[Item position entries]

* * * * * * *

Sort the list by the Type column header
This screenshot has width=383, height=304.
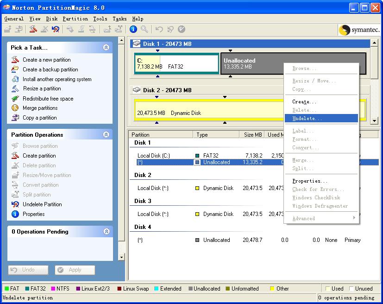(215, 134)
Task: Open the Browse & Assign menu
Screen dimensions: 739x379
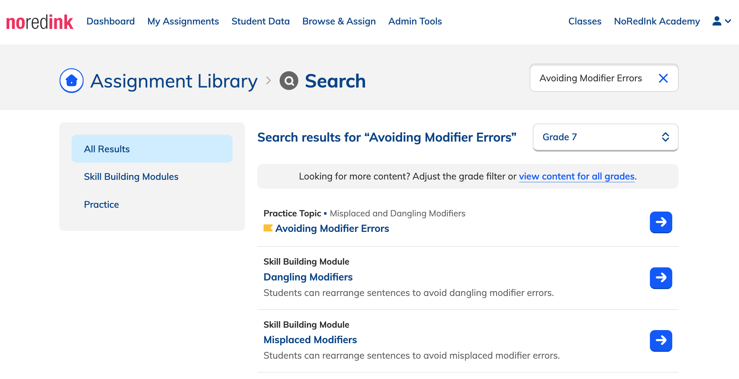Action: (x=339, y=21)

* * * * * * *

**Exercise description:**
Express every line of the records above as one numbered list, omitting blank lines and leaving out the pictures.

**Answer:**
1. Sort the list by the Type column header
2. This screenshot has width=383, height=304.
3. (215, 134)
4. Task: Open the Browse & Assign menu
5. Screen dimensions: 739x379
6. Action: (x=339, y=21)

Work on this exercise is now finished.